Ed Miliband Warns Labour's Critics Disunity Could Cost Them the General Election
Ed Miliband has been spared the predicted assault from his own MPs after he told a packed Commons meeting disunity would cost them the next general election just as it had previous polls.
There had been claims the Labour leader was heading for a showdown with his restless backbenchers spooked by his appalling personal poll ratings. But, as is so often the case with such meetings, it didn't happen.
Miliband pointed out the party had remained united over the past four years following its punishing election defeat and insisted he was not about to see that change or allow the chance of election victory next year slip away.
His critics were either absent from the meeting of the parliamentary Labour party or were reluctant to deliver what would have been a very public show of disloyalty.
They are less reluctant in private, however, and the discontent over Miliband's leadership style and demands for him to beef up his offer to the electorate have not gone away but have intensified after the shock Ukip surge in the Heywood by-election.
However, the simple fact a call for unity was seen as necessary spoke volumes.
But no one seriously believes Labour can replace its leader this close to a general election campaign. Not only would it distract the party from the real job of winning the poll but it would risk undermining its current, fragile lead.
However, there are those hard-line critics on the backbenches who believe the party is set to either lose the election or fail to win an outright majority, at which point they would attempt to move against Miliband to get a leader of their choosing in place for 2020.

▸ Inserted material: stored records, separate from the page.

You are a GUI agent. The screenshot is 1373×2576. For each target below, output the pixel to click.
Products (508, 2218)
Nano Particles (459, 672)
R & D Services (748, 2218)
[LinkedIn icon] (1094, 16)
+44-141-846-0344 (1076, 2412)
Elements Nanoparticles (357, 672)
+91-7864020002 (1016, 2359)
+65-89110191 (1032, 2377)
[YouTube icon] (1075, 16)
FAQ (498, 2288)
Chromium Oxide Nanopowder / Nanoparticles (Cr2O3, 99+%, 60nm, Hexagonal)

But this is a small group of the usual suspects, including disaffected Blairites. More worrying for Miliband is the suggestion that the wider parliamentary party continues to have huge doubts about both his personal style and his election strategy.
Party managers deny they are pursuing the "35% strategy" – the minimum result required to win in May – but many backbenchers remain sceptical and believe the clear threat from Ukip means Miliband now needs to do something more robust.
However, he told the meeting: "Normally after an election we show disunity and division. We have had four years of unity. I'm not going to let us, seven months before an election, start lapsing into the bad habits of the past."
He said the party could win in May and insisted: "I am not going to let that opportunity slip away."
And, in a clear message to those dissenters, he declared: "I am going to fight with every fibre of my being to win this election. I expect every person in this room to do the same."